Zakaria Moussaoui risque la peine de mort

Moussaoui comparaîtra le 2 janvier devant un tribunal fédéral à Alexandria, dans la banlieue de Washington, où lui seront formellement signifiés les chefs d’inculpation retenus contre lui en liaison avec les attentats du 11 septembre, a indiqué mardi le département de la justice. Moussaoui, 33 ans, a été inculpé mardi par un Grand Jury fédéral (chambre populaire de mise en accusation) en liaison avec ces attentats et est passible de la peine de mort. L’acte d’accusation comprend six chefs d’inculpation, dont quatre passibles de la peine capitale pour «complot» : complots visant à commettre des actes internationaux de terrorisme, des détournements d’avion, visant à détruire des avions, et visant à utiliser des armes de destruction massive. Il est également inculpé de complots visant à tuer des fonctionnaires américains et à détruire des propriétés, tous deux passibles d’un emprisonnement à vie. Du côté de Paris, on indique qu’il bénéficiera de la protection consulaire française. Selon la ministre de la Justice, Marylise Lebranchu, «cette personne (Ndlr Moussaoui) bénéficiera quand même de la protection consulaire française, pour garantir les droits de la défense puisque c’est la première chose que l’on demande et du fait que nous n’acceptons ni la peine de mort ni les tribunaux exceptionnels. discussion. Une protection consulaire dont Moussaoui n’a pas souhaité bénéficier, a indiqué à la presse le porte-parole du ministère français des Affaires étrangères. L’inculpation de Moussaoui est la première « contre des terroristes du 11 septembre », a précisé le ministre de la Justice (attorney general) John Ashcroft. L’acte d’accusation précise que le suspect, incarcéré dans un endroit tenu secret, avait suivi le même entraînement que les 19 pirates de l’air ayant commis les attentats du 11 septembre qui ont fait quelque 3.300 morts à New York et Washington.

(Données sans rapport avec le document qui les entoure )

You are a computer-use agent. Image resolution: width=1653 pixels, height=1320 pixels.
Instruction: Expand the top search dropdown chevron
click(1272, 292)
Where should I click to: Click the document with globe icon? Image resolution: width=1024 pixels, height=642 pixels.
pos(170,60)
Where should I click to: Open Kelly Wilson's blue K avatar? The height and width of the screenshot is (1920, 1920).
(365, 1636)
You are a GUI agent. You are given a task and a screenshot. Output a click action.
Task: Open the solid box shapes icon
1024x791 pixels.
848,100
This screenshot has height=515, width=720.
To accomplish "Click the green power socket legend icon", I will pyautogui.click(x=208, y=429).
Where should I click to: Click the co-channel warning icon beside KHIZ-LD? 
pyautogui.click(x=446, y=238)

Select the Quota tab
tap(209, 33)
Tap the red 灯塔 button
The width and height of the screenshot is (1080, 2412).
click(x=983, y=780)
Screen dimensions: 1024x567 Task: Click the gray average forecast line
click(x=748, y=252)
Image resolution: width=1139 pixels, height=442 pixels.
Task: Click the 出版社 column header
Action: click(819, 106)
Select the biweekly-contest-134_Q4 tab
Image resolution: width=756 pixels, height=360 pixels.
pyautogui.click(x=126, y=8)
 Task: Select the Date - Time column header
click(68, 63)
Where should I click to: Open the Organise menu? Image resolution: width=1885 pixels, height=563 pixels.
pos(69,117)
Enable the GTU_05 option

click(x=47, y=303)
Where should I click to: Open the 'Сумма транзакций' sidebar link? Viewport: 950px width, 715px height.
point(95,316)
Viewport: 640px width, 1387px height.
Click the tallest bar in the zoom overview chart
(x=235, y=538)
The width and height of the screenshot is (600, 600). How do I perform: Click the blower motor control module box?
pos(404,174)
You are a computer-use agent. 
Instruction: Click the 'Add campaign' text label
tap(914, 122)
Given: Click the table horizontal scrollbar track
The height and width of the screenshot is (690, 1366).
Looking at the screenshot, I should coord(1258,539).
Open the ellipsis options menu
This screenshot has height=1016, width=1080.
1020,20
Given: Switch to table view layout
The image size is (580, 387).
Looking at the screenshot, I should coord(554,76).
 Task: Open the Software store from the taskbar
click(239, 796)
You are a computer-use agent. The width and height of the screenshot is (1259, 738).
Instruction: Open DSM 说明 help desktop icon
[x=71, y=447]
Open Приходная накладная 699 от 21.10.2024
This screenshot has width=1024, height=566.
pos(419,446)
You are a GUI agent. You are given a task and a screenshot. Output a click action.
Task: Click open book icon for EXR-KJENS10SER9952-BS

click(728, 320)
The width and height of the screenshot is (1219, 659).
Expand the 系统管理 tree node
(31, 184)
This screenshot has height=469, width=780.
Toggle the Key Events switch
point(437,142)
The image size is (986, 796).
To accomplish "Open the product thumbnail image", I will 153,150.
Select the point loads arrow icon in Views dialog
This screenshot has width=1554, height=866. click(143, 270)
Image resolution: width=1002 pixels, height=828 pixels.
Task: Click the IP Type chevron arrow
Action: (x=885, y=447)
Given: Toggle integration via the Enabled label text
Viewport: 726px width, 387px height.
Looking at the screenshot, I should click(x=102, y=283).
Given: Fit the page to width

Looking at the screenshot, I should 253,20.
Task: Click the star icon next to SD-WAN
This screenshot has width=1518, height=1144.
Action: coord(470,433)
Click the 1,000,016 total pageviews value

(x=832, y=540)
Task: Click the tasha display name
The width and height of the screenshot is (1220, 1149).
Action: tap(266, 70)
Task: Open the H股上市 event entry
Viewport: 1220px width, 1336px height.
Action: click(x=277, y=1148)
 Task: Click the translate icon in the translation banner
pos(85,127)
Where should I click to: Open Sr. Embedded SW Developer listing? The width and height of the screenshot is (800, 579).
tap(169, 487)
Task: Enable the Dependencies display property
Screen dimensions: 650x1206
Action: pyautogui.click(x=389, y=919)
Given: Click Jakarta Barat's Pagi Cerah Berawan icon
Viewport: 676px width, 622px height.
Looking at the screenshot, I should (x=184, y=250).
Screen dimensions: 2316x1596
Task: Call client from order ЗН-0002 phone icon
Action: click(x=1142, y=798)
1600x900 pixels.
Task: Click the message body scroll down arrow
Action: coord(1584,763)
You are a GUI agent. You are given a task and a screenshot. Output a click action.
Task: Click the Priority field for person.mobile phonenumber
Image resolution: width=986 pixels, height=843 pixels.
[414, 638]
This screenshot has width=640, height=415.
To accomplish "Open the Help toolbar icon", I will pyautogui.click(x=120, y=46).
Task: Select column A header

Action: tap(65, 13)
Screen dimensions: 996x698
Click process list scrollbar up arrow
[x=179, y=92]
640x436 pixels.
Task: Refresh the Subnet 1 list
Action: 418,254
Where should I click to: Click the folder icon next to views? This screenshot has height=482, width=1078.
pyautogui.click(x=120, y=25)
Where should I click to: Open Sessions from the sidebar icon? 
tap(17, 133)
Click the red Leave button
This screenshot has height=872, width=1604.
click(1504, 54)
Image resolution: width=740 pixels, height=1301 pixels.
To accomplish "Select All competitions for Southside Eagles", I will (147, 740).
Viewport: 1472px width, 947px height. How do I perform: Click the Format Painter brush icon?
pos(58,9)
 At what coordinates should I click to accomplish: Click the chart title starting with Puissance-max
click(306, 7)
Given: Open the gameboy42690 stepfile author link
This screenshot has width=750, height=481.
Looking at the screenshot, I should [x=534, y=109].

Il s’était notamment entraîné dans un camp du mouvement Al-Qaïda d’Oussama Ben Laden en Afghanistan, avait reçu une formation de pilote aux Etats-Unis et reçu des fonds en provenance d’Allemagne et du Proche-Orient. Il avait aussi, selon le département de la Justice, fait des recherches sur les avions d’épandage, un outil qui aurait pu permettre aux terroristes de répandre dans l’atmosphère des produits toxiques.